KUTIPAN HALAMAN:
——

Beberapa sunnah Rosululloh SAW dalam pergaulan suami istri yaitu; Sunnah makan sepering berdua, Dari Aisyah RA, ia berkata: Saya dahulu biasa makan bubur bersama Nabi shallallahu ‘alaihi wasallam.” (HR. Bukhari) “Dalam redaksi Hadits yang lain diriwayatkan Imam Muslim, Rasulullah SAW dan Aisyah RA minum dengan gelas dan piring yang sama. Bahkan makan daging pada bekas jilatan Aisyah” (HR. Nasai).
Tidur dipangkuan istri, Aisyah RA berkata: “Pernah Rasulullah SAW berbaring di pangkuanku, saat aku sedang haid, lalu beliau membaca Al-Qur`an” (HR. Muslim).
Mandi bersama, Aisyah RA berkata: “Aku mandi bersama Rasulullah dari satu bejana. Kemudian Rasulullah mendahuluiku sampai aku berkata, ‘Tinggalkan untukku. Tinggalkan untukku.’ (HR. Muslim).
Menyuapi istri, Dari Saad bin Abi Waqosh RA berkata, bahwa Rasulullah SAW bersabda: “Dan sesungguhnya jika engkau memberikan nafkah, maka hal itu adalah sedekah, hingga suapan nasi yang engkau suapkan ke dalam mulut istrimu.“ (Mutafaqun ‘Alaih).
Mengajak istri jika ke luar kota. Aisyah berkata: “Biasanya Nabi SAW apabila ingin melakukan suatu perjalanan, beliau melakukan undian di antara para istrinya. Barangsiapa yang keluar nama/nomor undiannya, maka dialah yang ikut pergi bersama beliau.” (HR Bukhari dan Muslim).

——

PERINTAH: Lanjutkan tulisan di atas tentang sunnah Rasulullah dalam pergaulan suami istri, mulai tepat setelah kalimat terakhirnya.

DATA YANG DIBERIKAN:
——

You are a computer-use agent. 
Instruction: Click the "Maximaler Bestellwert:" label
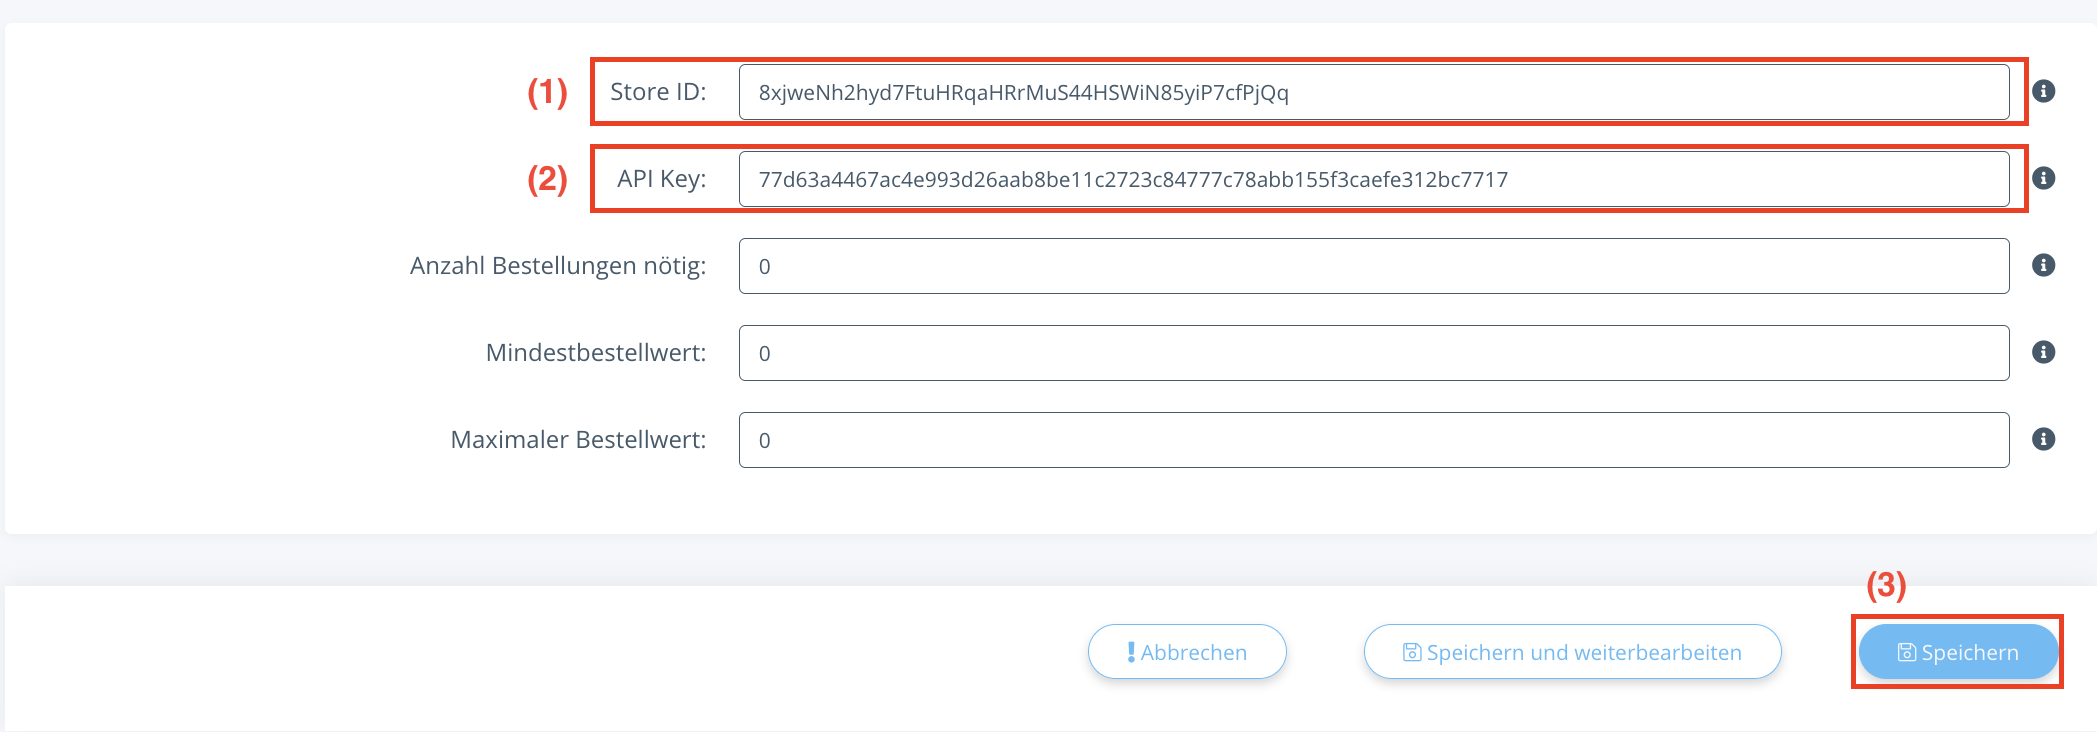[x=578, y=440]
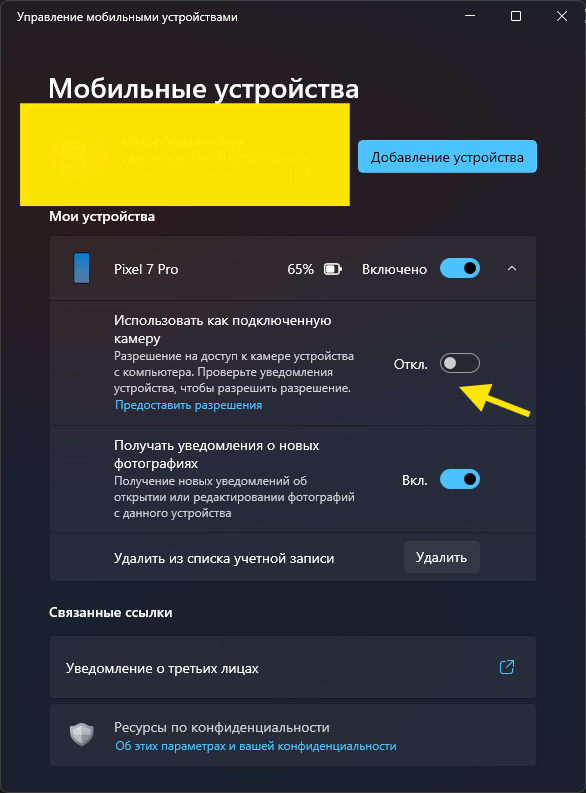
Task: Open the Предоставить разрешения link
Action: (x=189, y=405)
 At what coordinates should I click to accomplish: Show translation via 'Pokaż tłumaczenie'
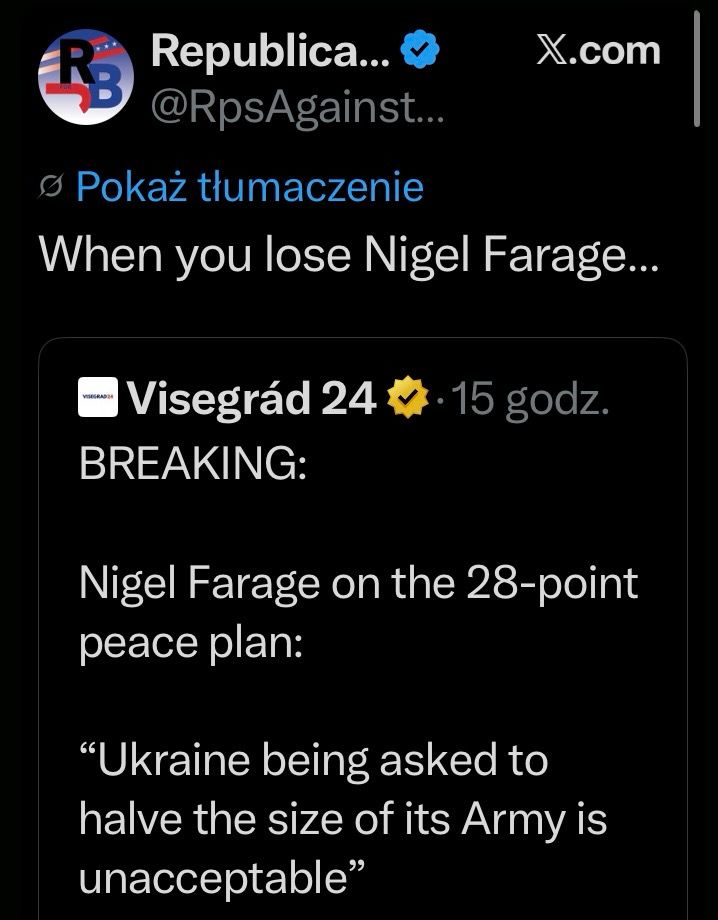tap(249, 186)
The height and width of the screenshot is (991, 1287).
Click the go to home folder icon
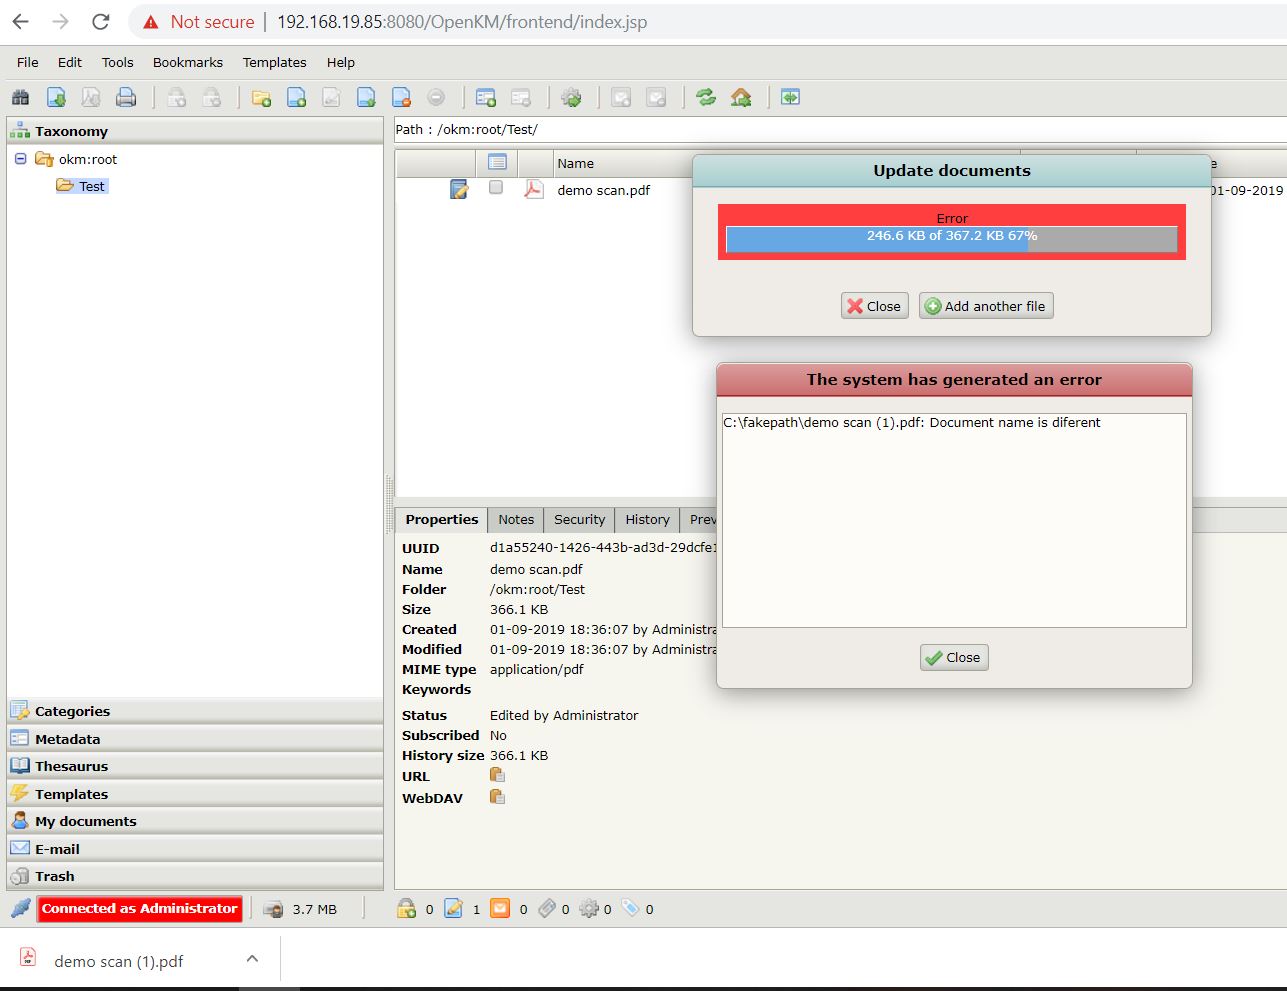[x=741, y=97]
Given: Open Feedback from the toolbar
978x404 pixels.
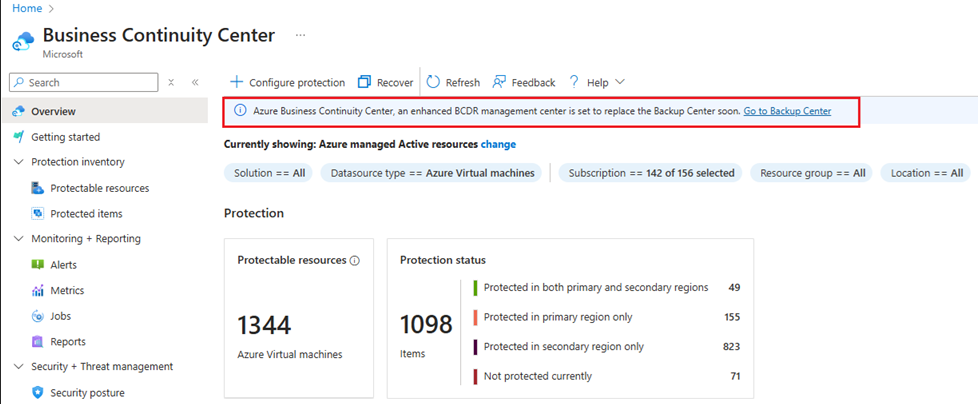Looking at the screenshot, I should 523,82.
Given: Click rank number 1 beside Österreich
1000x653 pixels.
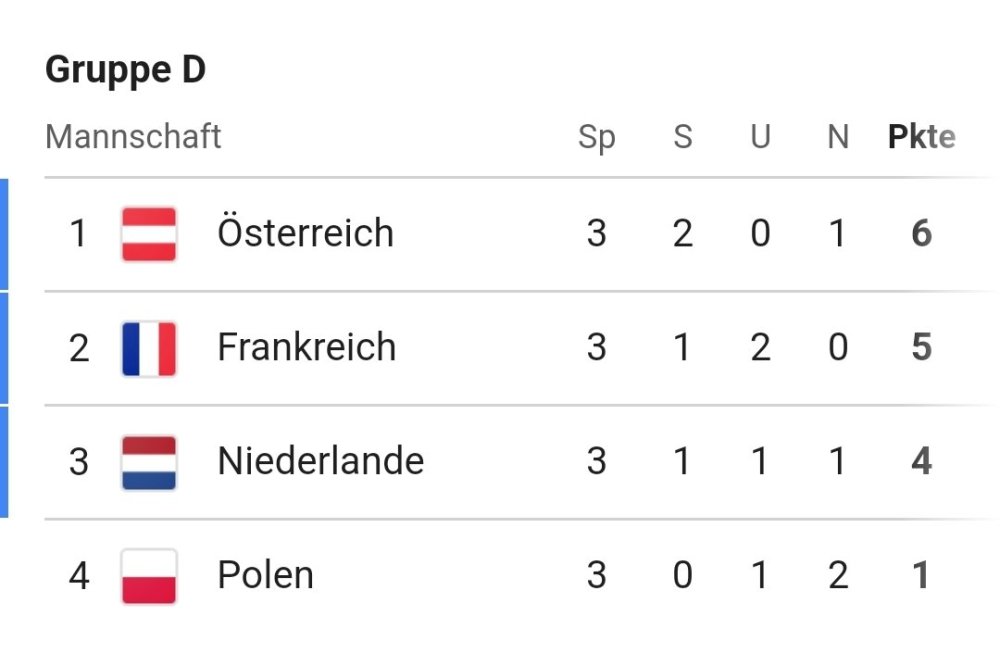Looking at the screenshot, I should [79, 234].
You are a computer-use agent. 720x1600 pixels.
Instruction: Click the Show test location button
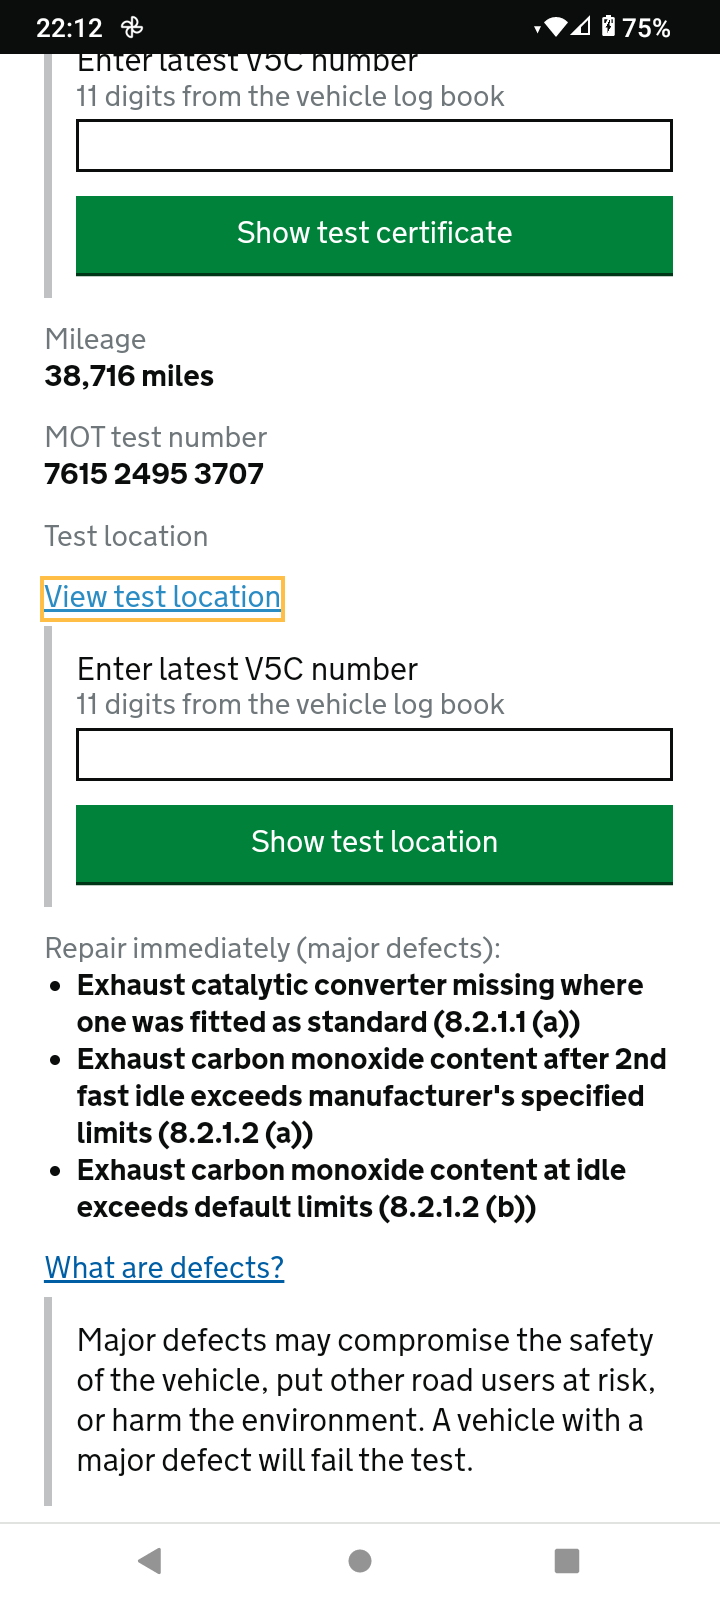click(x=374, y=843)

——

HASIL:
Mengantarkan Istri, Shofiyah, istri Nabi SAW, menceritakan bahwa dia datang mengunjungi Rasulullah ketika beliau sedang melakukan i’tikaf pada hari sepuluh yang terakhir dari bulan Ramadhan. Dia berbicara dekat beliau beberapa saat, kemudian berdiri untuk kembali. Nabi shallallahu ‘alaihi wasallam juga ikut berdiri untuk mengantarkannya.” Dalam riwayat lain diceritakan, Nabi SAW sedang berada di masjid. Di samping beliau ada para istri beliau. Kemudian mereka pergi (pulang). Lantas Nabi berkata kepada Shafiyyah “Jangan terburu-buru, agar aku dapat pulang bersamamu.” (HR Bukhari dan Muslim).
Mengajak Istri melihat hiburan. Dari Aisyah RA, dia berkata: “Pada suatu hari raya orang-orang berkulit hitam mempertontonkan permainan perisai dan lembing. Aku tidak ingat apakah aku yang meminta atau Nabi SAW sendiri yang berkata padaku : ‘Apakah engkau ingin melihatnya?’ Aku menjawab: Ya.’ Lalu beliau menyuruhku berdiri di belakangnya. Pipiku menempel ke pipi beliau. Beliau berkata: ‘Teruskan permainan kalian, wahai Bani Arfidah (julukan orang-orang Habsyah)!’ Hingga ketika aku sudah merasa bosan beliau bertanya: ‘Apakah kamu sudah puas?’Aku jawab: ‘Ya.’ Beliau berkata: ‘Kalau begitu, pergilah!.” (HR Bukhari dan Muslim).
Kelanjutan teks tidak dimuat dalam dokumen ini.